WORK TO BE COMPLETED: Copy out every line of the entries below without changing anything.

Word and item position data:
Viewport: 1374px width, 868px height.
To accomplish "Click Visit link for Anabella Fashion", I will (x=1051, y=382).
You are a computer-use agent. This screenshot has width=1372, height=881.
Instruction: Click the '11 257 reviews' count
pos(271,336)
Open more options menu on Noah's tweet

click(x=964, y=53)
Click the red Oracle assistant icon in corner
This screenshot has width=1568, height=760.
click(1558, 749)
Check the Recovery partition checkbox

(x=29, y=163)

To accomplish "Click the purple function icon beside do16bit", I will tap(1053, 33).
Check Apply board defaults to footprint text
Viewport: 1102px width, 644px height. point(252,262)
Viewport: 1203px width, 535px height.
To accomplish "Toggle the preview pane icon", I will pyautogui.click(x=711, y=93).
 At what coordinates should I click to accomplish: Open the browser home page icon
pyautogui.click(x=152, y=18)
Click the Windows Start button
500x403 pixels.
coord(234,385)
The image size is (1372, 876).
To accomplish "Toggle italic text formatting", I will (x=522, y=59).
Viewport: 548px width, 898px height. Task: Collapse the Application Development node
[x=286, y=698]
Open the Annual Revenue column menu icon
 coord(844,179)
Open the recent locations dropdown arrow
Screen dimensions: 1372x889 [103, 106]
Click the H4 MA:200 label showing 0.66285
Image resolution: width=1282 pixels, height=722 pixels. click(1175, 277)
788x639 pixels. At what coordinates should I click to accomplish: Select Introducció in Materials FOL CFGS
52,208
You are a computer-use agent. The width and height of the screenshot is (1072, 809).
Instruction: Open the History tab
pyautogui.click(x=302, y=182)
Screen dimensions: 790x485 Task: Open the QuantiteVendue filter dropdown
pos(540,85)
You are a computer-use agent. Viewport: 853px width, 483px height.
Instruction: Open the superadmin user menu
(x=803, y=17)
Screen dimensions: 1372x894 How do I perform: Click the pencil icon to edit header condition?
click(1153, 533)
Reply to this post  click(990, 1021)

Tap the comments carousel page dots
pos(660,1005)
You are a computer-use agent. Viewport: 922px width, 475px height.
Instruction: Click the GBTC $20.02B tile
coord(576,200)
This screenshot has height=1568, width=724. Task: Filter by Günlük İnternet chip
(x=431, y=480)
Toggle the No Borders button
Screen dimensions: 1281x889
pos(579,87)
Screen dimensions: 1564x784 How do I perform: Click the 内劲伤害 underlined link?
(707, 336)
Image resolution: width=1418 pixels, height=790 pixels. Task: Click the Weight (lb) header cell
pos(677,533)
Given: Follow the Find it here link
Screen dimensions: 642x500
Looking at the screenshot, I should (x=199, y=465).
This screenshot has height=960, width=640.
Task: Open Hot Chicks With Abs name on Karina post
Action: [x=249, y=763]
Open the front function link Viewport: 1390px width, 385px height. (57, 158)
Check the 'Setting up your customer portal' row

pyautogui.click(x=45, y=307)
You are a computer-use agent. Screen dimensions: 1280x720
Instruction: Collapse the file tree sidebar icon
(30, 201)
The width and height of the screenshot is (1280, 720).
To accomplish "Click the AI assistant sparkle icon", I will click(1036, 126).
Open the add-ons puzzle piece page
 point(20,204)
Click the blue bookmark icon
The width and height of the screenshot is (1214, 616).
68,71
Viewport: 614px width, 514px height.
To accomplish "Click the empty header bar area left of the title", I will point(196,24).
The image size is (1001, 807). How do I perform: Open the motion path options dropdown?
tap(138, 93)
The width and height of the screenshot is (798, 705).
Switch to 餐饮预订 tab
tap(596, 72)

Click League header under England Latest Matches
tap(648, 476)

TASK RESULT:
Viewport: 1374px width, 868px height.
To accomplish "Click Visit link for Anabella Fashion", I will (x=1051, y=382).
You are a computer-use agent. This screenshot has width=1372, height=881.
Instruction: Click the '11 257 reviews' count
pos(271,336)
Open more options menu on Noah's tweet

click(x=964, y=53)
Click the red Oracle assistant icon in corner
This screenshot has width=1568, height=760.
click(1558, 749)
Check the Recovery partition checkbox

(x=29, y=163)

To accomplish "Click the purple function icon beside do16bit", I will tap(1053, 33).
Check Apply board defaults to footprint text
Viewport: 1102px width, 644px height. point(252,262)
Viewport: 1203px width, 535px height.
To accomplish "Toggle the preview pane icon", I will pyautogui.click(x=711, y=93).
 At what coordinates should I click to accomplish: Open the browser home page icon
pyautogui.click(x=152, y=18)
Click the Windows Start button
500x403 pixels.
coord(234,385)
The image size is (1372, 876).
To accomplish "Toggle italic text formatting", I will (x=522, y=59).
Viewport: 548px width, 898px height. Task: Collapse the Application Development node
[x=286, y=698]
Open the Annual Revenue column menu icon
 coord(844,179)
Open the recent locations dropdown arrow
Screen dimensions: 1372x889 [103, 106]
Click the H4 MA:200 label showing 0.66285
Image resolution: width=1282 pixels, height=722 pixels. click(1175, 277)
788x639 pixels. At what coordinates should I click to accomplish: Select Introducció in Materials FOL CFGS
52,208
You are a computer-use agent. The width and height of the screenshot is (1072, 809).
Instruction: Open the History tab
pyautogui.click(x=302, y=182)
Screen dimensions: 790x485 Task: Open the QuantiteVendue filter dropdown
pos(540,85)
You are a computer-use agent. Viewport: 853px width, 483px height.
Instruction: Open the superadmin user menu
(x=803, y=17)
Screen dimensions: 1372x894 How do I perform: Click the pencil icon to edit header condition?
click(1153, 533)
Reply to this post  click(990, 1021)

Tap the comments carousel page dots
pos(660,1005)
You are a computer-use agent. Viewport: 922px width, 475px height.
Instruction: Click the GBTC $20.02B tile
coord(576,200)
This screenshot has height=1568, width=724. Task: Filter by Günlük İnternet chip
(x=431, y=480)
Toggle the No Borders button
Screen dimensions: 1281x889
pos(579,87)
Screen dimensions: 1564x784 How do I perform: Click the 内劲伤害 underlined link?
(707, 336)
Image resolution: width=1418 pixels, height=790 pixels. Task: Click the Weight (lb) header cell
pos(677,533)
Given: Follow the Find it here link
Screen dimensions: 642x500
Looking at the screenshot, I should (x=199, y=465).
This screenshot has height=960, width=640.
Task: Open Hot Chicks With Abs name on Karina post
Action: [x=249, y=763]
Open the front function link Viewport: 1390px width, 385px height. (57, 158)
Check the 'Setting up your customer portal' row

pyautogui.click(x=45, y=307)
You are a computer-use agent. Screen dimensions: 1280x720
Instruction: Collapse the file tree sidebar icon
(30, 201)
The width and height of the screenshot is (1280, 720).
To accomplish "Click the AI assistant sparkle icon", I will click(1036, 126).
Open the add-ons puzzle piece page
 point(20,204)
Click the blue bookmark icon
The width and height of the screenshot is (1214, 616).
68,71
Viewport: 614px width, 514px height.
To accomplish "Click the empty header bar area left of the title", I will point(196,24).
The image size is (1001, 807). How do I perform: Open the motion path options dropdown?
tap(138, 93)
The width and height of the screenshot is (798, 705).
Switch to 餐饮预订 tab
tap(596, 72)

Click League header under England Latest Matches
tap(648, 476)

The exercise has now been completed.